Buzz-Worthy Update

It has been a month and a half already since we got and installed our packages. For those of you new to beekeeping (well newer then us) a package is a container of about 3lbs of bees (approx. 10,000). We ordered two packages on for each hive. They come with Queens that have been separated into a Queen box with a few attendants. When you go and pick up your boxes of tiny sting machines they look something like this:

After we put these guys in the car and drove home super carefully, so as not to piss any one off, we had to then empty them into the hive. Here we did what any novice beekeeper would do and consulted the literature. The first book we looked at said to set up your hives you start by removing half the frames, then open the top of your package, remove the Queen and close the package. Check we can do that. Next uncork the candy side of your Queen box and hang it (candy side up) between two frames. So far this was super easy, no big deal, we were already awesome beekeepers, well, until the next step. It is time now to shake the bees to the bottom of the box (yeah um ok), pop off the cap, turn the box upside down and shake the bees into your hive (time out what?!?). At this point we had no idea there was another method, so shake we did, in the rain mind you. I had the pleasure of being the shaker, of both packages, 20,000 bees. I shook and got most of them out leaving the mostly empty packages under each hive to allow the stragglers the chance to get out. Good news was I only got stung 3 times, which really is amazing considering the amount of bees I just shook out of a box.

After the excitement of getting the bees in, we added all but one frame back into the boxes, put their feeders on and closed up the hive. For the next week we kept the feeders full (we used a 1 part sugar to 1 part water mixture made into a syrup) to ensure the newly placed bees had plenty to eat.

Fast forward to week 2:

Although we did a quick check on the hives after the first week, we had been unable to add the remaining frame to one of the hives. The bees in this hive had already started to fill the extra space with drawn comb. As newbies we didn’t realize this was not what we wanted and left it, until this week, week 2.

Week 2 started with us going to a class about beekeeping.

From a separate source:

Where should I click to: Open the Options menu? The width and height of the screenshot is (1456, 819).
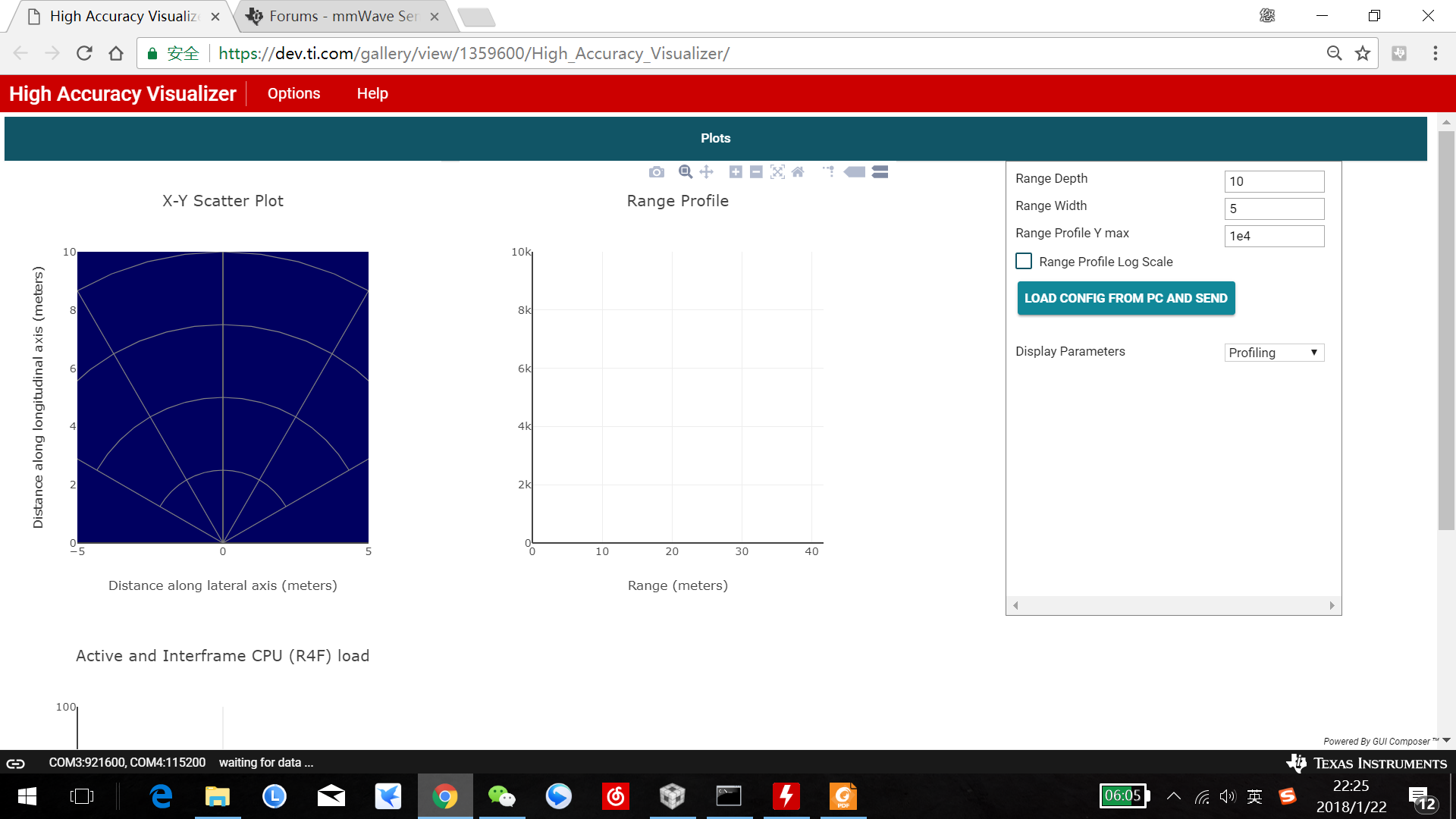tap(293, 93)
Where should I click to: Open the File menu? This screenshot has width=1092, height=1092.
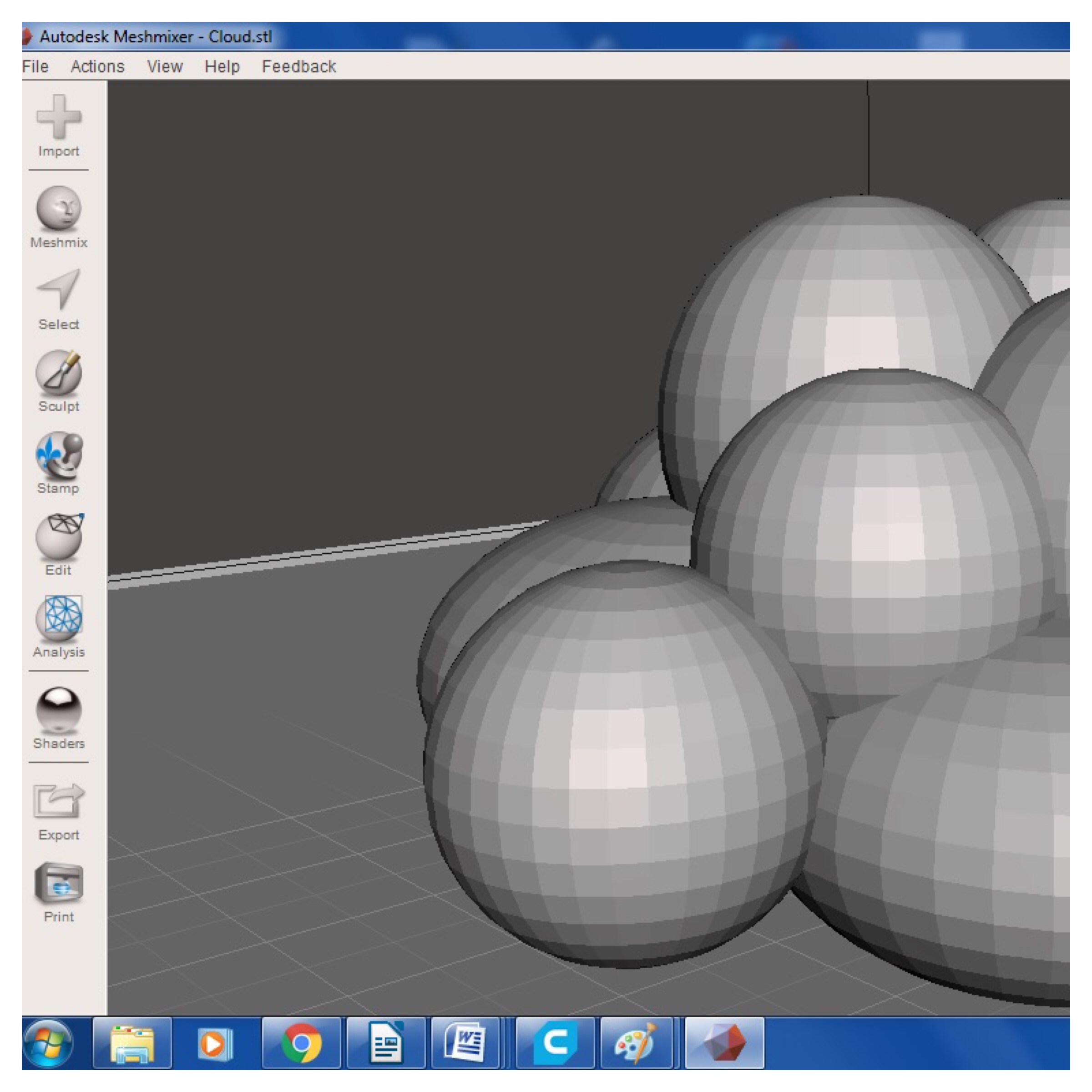[x=35, y=67]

A local bee shop (Beez Needz) puts on a free bee class each month and it is a great way to spend a Saturday learning and asking questions. At this meeting we learned we were going to have to go into our hives, pull out and check the frames for brood, make sure the Queen box is gone, and last but most anxiously, take off the drawn comb that was crowding the space our last frame needed to go into. We were told to remove it and then put it into an empty frame using a rubber band (O.K. cool sounds super easy and not like we may piss any one off.)

Getting a look at the inside of some hives at Beez Needz

We went out the next day to do just that. We opened the first hive and everyone looked like they were doing well, we even saw the Queen which was a great find. Then we moved onto the next hive, this is the one that had the comb we needed to fix. As we pulled out the frame and lifted it up to work on separating the comb the worst thing could have happened. The comb broke off and fell down with a crash. We both backed away briefly to be sure we just didn’t piss off an unknown amount of bees, then proceeded to work on our repairs. We got the comb attached to an empty frame and reinstalled them. Both hives had capped brood which shows that the Queen is laying and baby bees are being produced.

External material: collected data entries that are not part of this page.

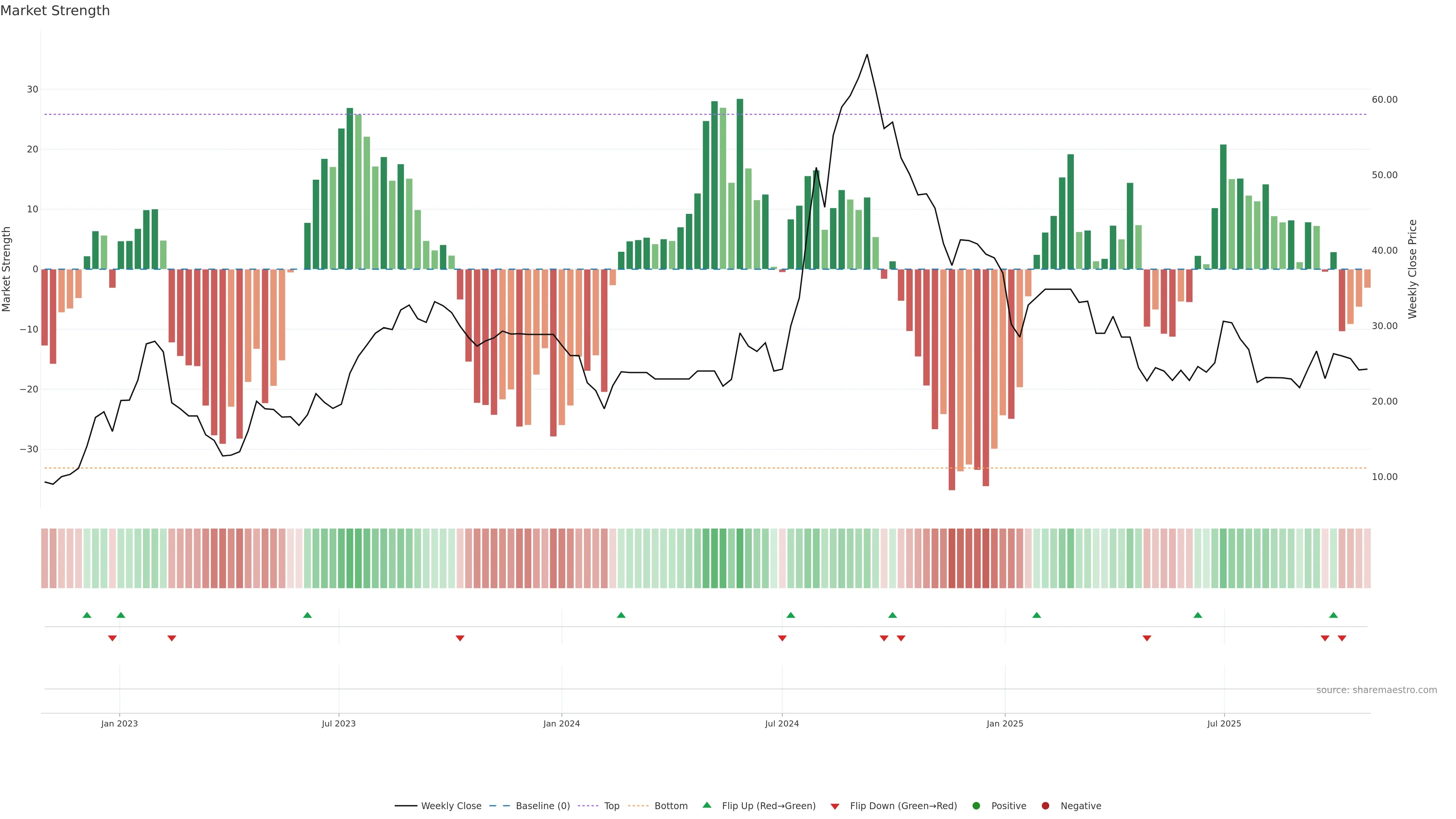1456x819 pixels.
Task: Click the Flip Down red triangle legend icon
Action: pyautogui.click(x=835, y=806)
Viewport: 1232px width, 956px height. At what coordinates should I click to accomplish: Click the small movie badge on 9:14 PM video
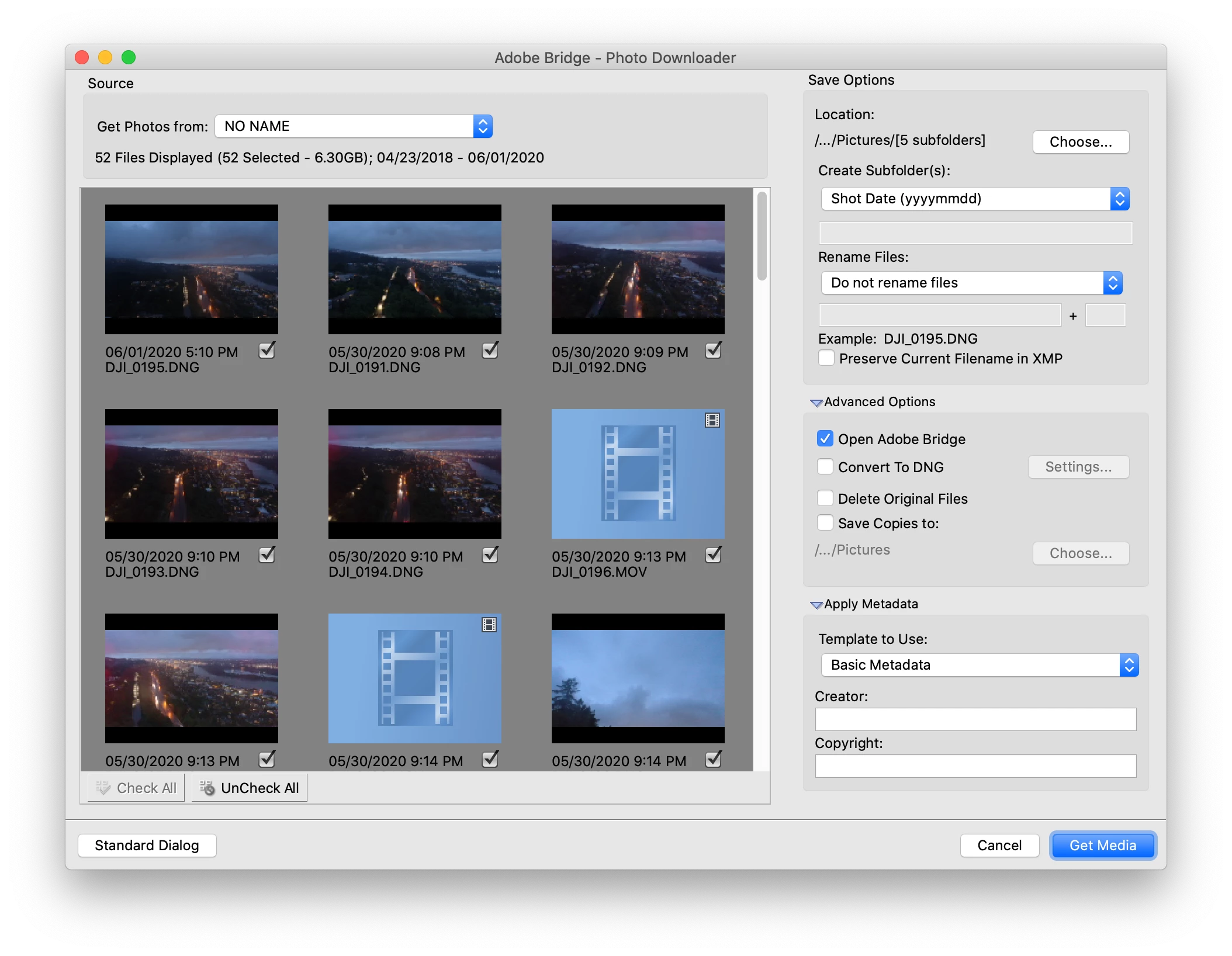coord(489,625)
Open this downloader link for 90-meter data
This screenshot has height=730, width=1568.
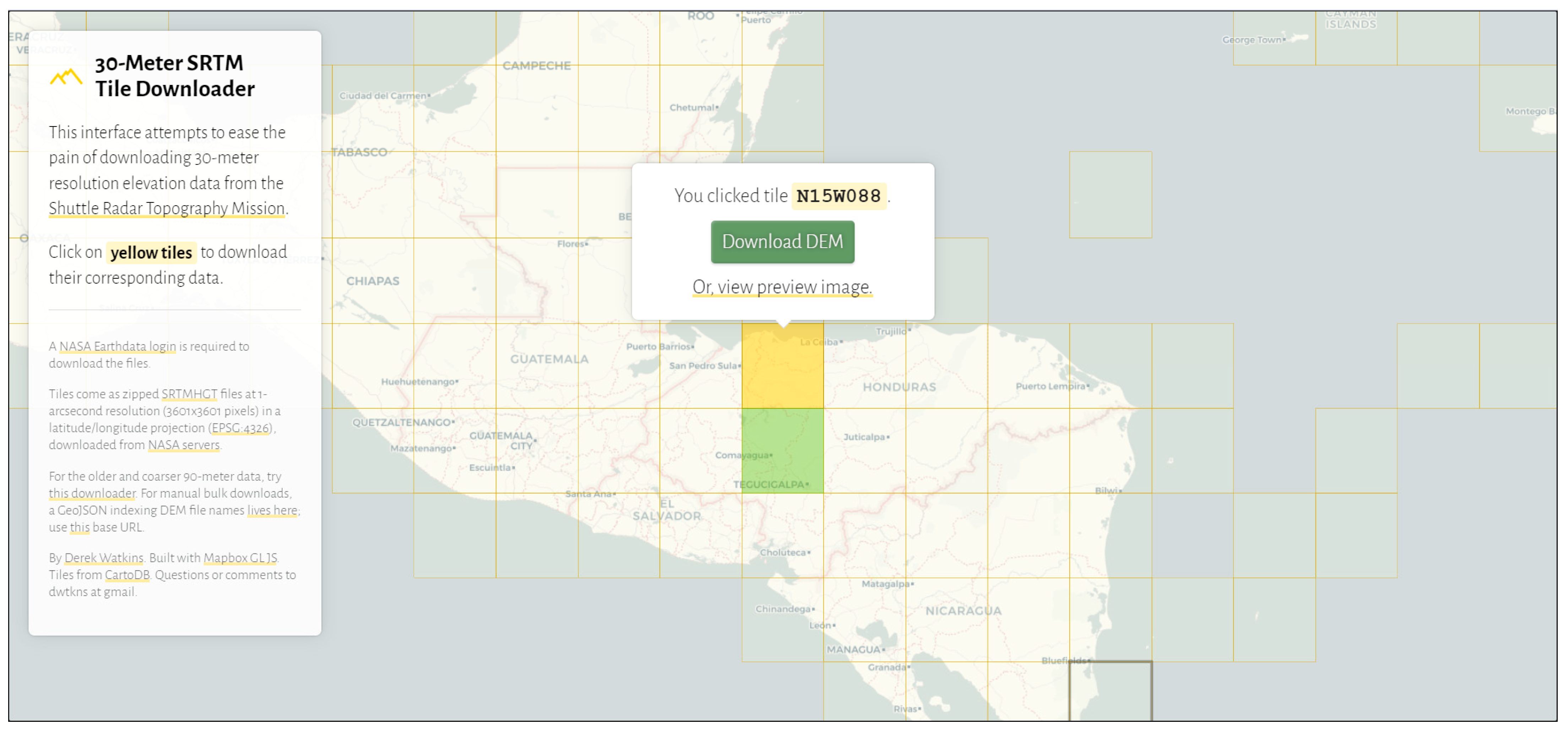92,493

Now we are on week 3. We added our feeders back this week and checked in again on Sunday morning. We saw even more brood and what we thought looked possibly like honey in a few cells. However, in the second hive that we opened, the bees were less then thrilled to be bothered. They tagged my husband twice so we just closed them up and let them be. Both hives were very active and so far we were feeling good about what we had been seeing.

Week 4 came and went, we did not get a chance to go out and check them but from our observations they seemed to be doing well. Week 5 was a great check. We found the Queen in one of the hives. She was super busy laying eggs and had tons of larvae in cells. This hive was doing so well we had to add the next level so they could have more room to grow. The second hive (the one where we had to do the repairs) was doing ok but their development was much farther behind their neighbor. We were unable to locate the Queen and did not see any capped brood. We did notice that they again attached the last frame to the side of the hive. We didn’t want to ruin it and just left it and are hoping the Queen is in there doing her thing.

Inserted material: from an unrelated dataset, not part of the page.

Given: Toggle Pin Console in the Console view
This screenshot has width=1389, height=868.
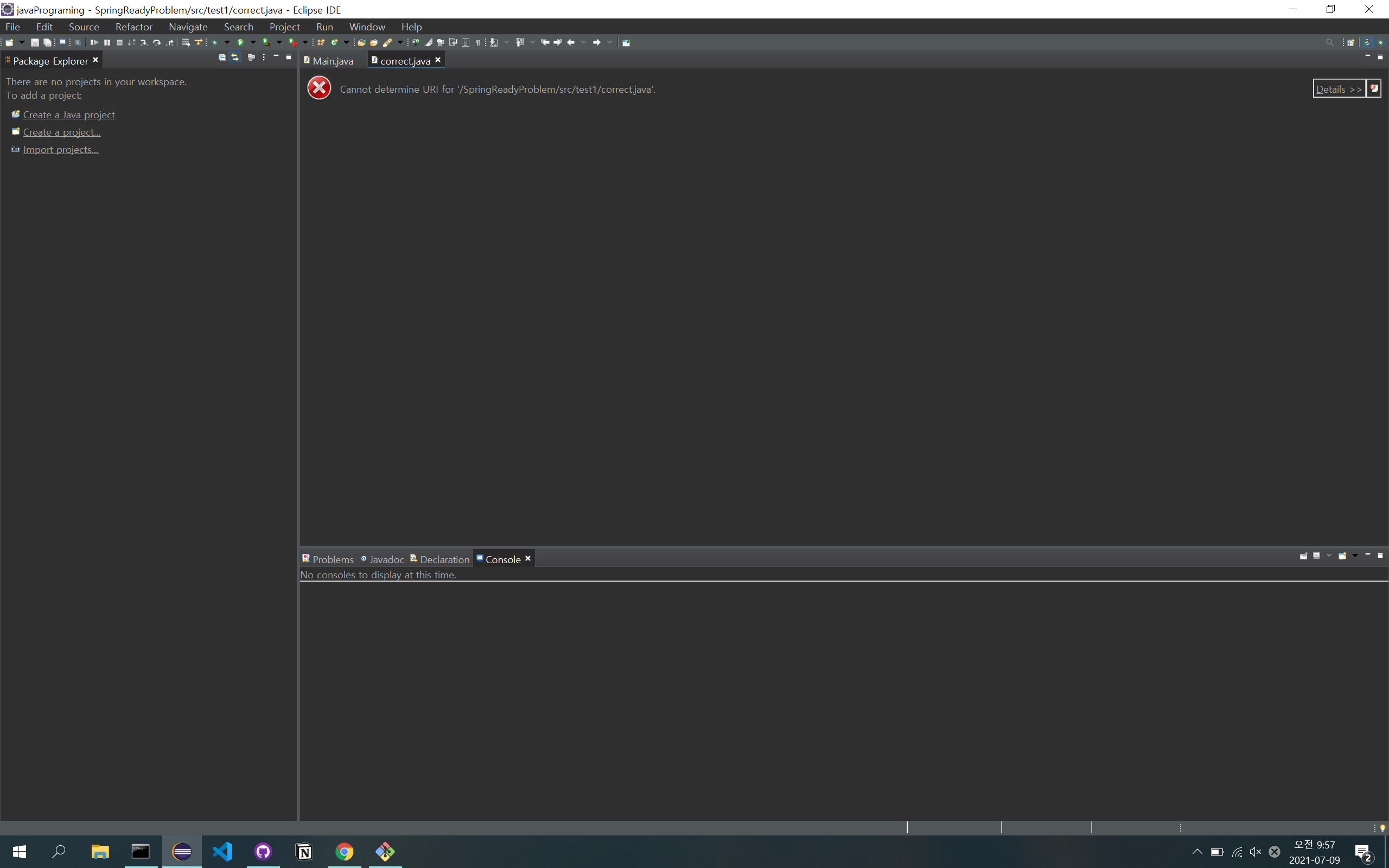Looking at the screenshot, I should [x=1303, y=556].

Week 6 and all we have done is observe. We hope to get into the hive later this week but we have been very busy this week and the kids were under the weather. We have learned so much already while dealing with the hives. We have realized that it is super important to watch the weather when going into the hives. We had known that we shouldn’t mess with them in the rain but even an overcast day seems to make them more likely to be angry (see week 3 when they got my husband twice.) We also started trying to open the hives once the sun came up a bit more allowing the bees more time to “wake up” and get good and warm. This seems to help them be a little more receptive to us coming in and taking a look.

Do you also have bees? I would love to know what your experiences have been!! So far we have loved learning and watching the bees each week!!